Abortion case now with the Supreme Court

Not my favorite topic. The abortion case is highly divisive, entwining legal, religious and political viewpoints. I’ll leave most of the commentary up to the pundits on internet, social media and cable news. who seem able and willing to comment on any topic in a minute. I trust more the printed media, in particular the New York Times and Washington Post. Yes, I am a news snob. I include only two links, one from Wikipedia, and a second from Scotusblog.com . The Supreme Court typically issues their most controversial opinions late in June or July, shortly before adjourning for the summer.

The case before the Supreme Court is Dobbs v.
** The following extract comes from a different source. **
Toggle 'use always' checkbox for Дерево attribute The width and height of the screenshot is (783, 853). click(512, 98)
Jackson Women’s Health Organization and at issue is law recently passed in Mississippi which permits abortion up to the first 15 weeks. This is a violation of Roe v. Wade which permits states to outlaw abortions only at the end of the second trimester, approximately 24 weeks.
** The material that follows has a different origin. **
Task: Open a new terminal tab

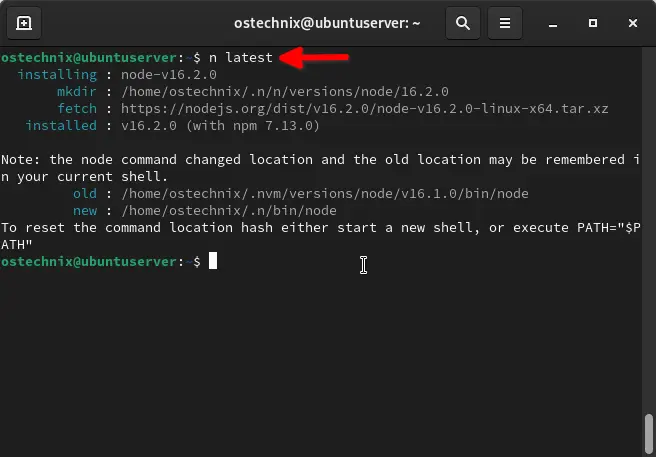Action: click(24, 23)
Roe v. Wade was decided in 1973, with Justice Harry Blackmun, a Republican nominated by Nixon, writing the majority opinion. Prior to this cases, it was hard time getting a case heard in the Supreme Court because by the time because there was no “live” case, as the woman whose rights had been denied, would have already given birth. The Court in 1973 opined that the case could go forward without the requirement of a “live” case.

I have included links on the history of the Roe v. Wade and the oral arguments summary by Amy Howe (Scotusblog). I believe both links provide a neutral stance on the issues.

The liberals on the court, would like to consider Roe v. Wade as settled law, which establishes a precedent for all future cases. It was decided on the Ninth and Fourteenth Amendments to the Constitution.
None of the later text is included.